## Assignment
Keep every line in which "computer" occurs and drop the rest of the data.

Segment Start: Data to process

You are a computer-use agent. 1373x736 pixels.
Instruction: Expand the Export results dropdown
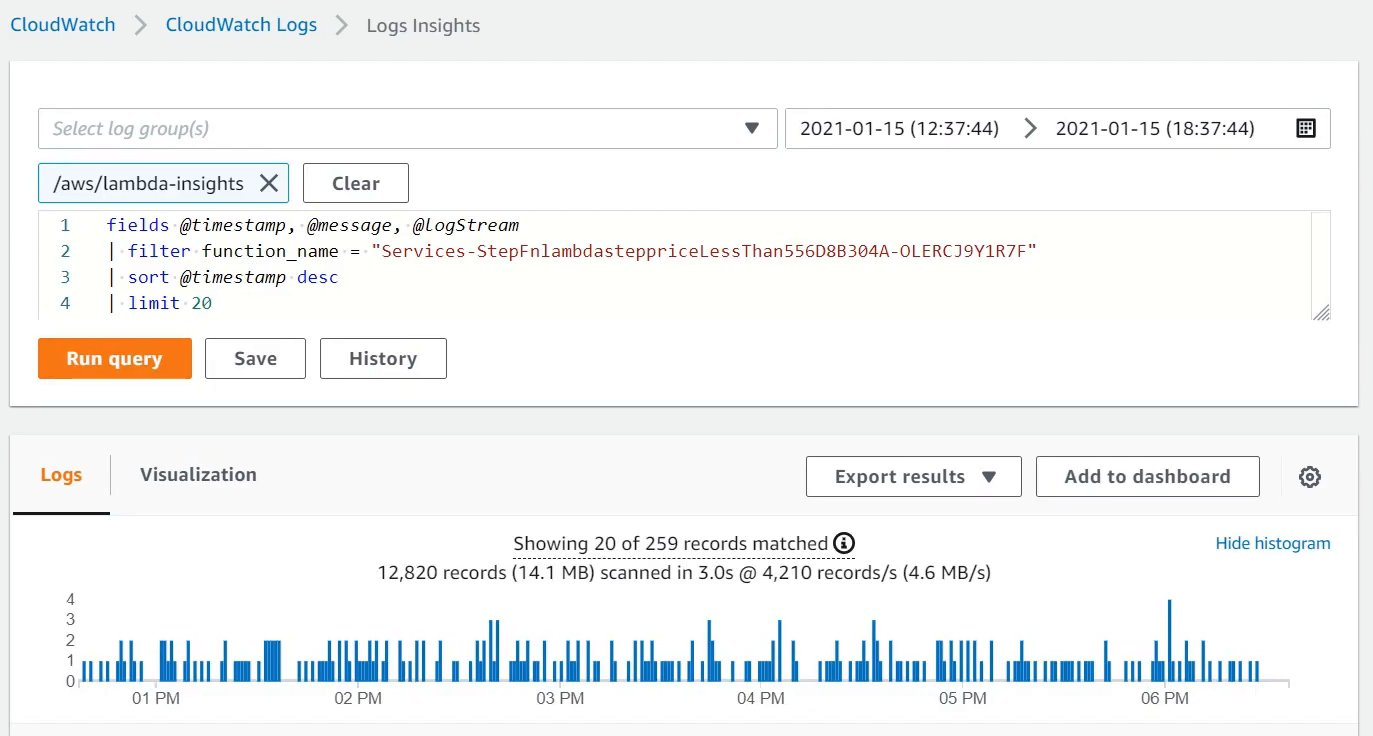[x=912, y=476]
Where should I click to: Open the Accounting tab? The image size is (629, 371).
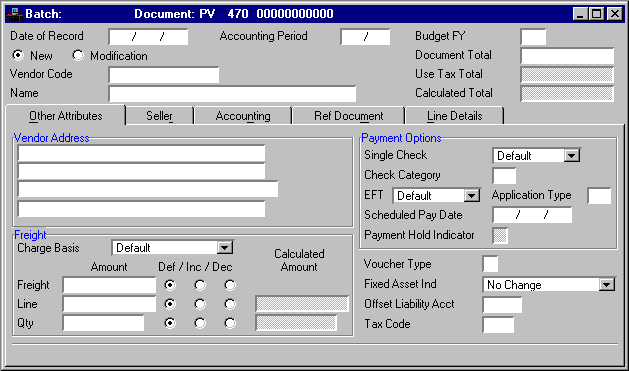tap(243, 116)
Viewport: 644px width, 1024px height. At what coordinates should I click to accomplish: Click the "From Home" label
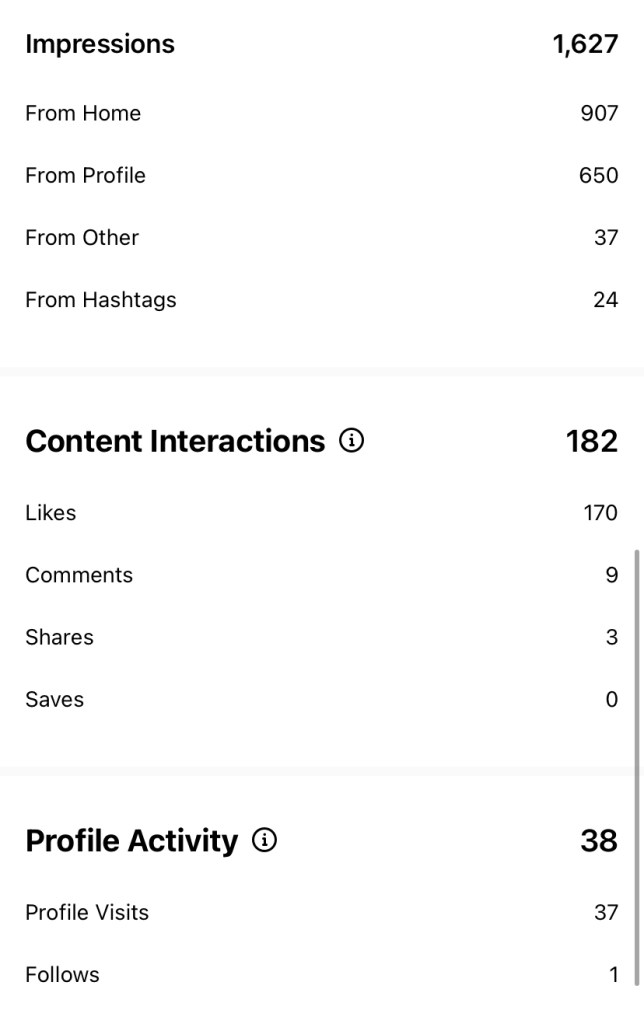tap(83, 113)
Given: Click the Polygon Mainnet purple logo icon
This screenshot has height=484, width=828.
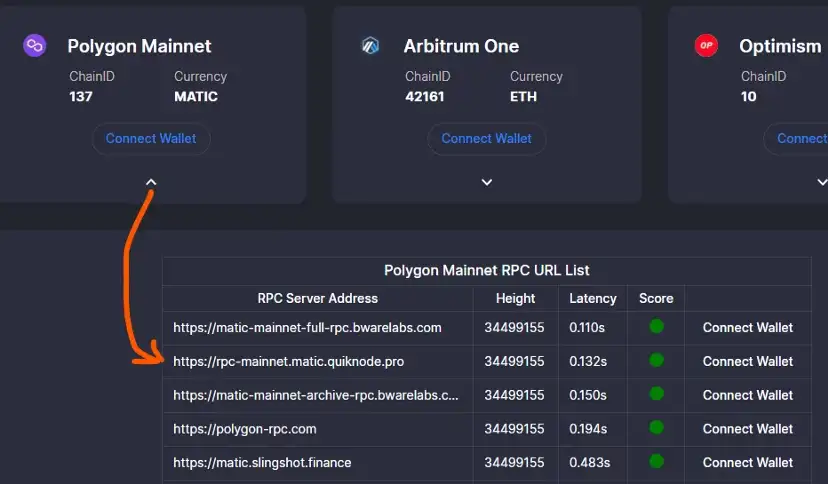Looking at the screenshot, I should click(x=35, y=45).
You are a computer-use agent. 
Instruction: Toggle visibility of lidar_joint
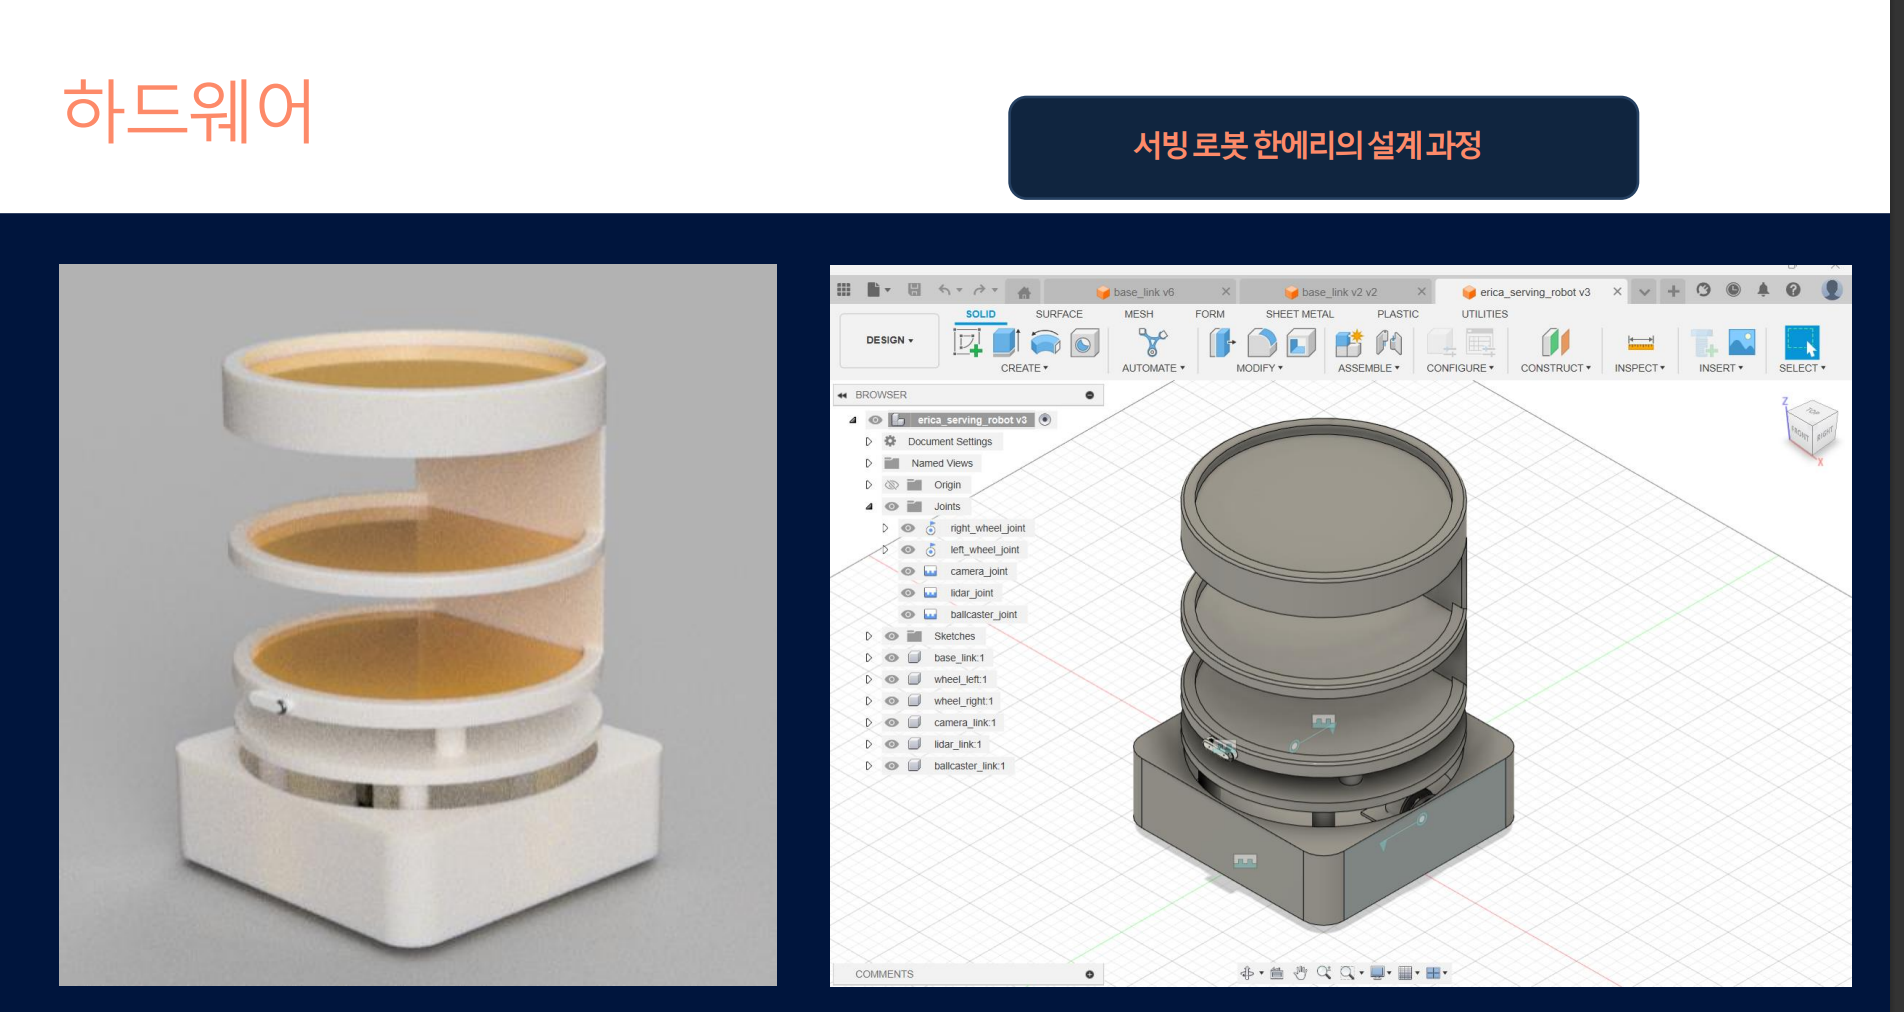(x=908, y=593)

Segment End: Data to process
Segment Start: Data to process

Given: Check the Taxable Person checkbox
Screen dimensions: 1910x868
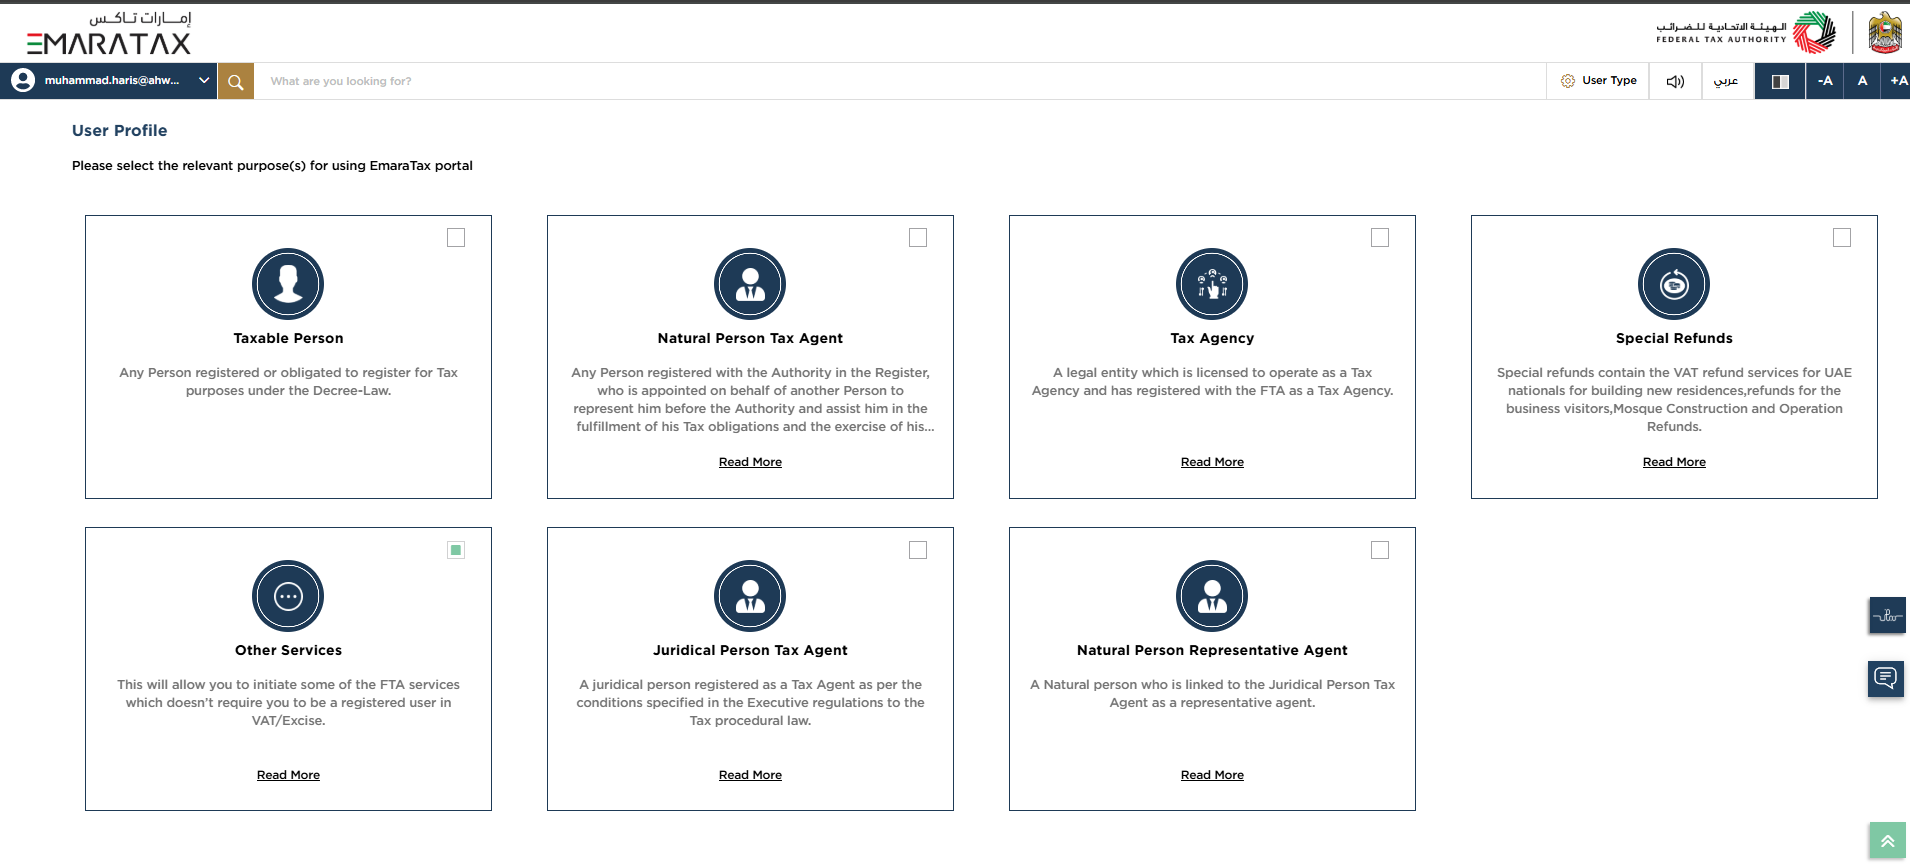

Segment End: Data to process

## Task solution
You are a computer-use agent. 1373x736 pixels.
You are a computer-use agent. 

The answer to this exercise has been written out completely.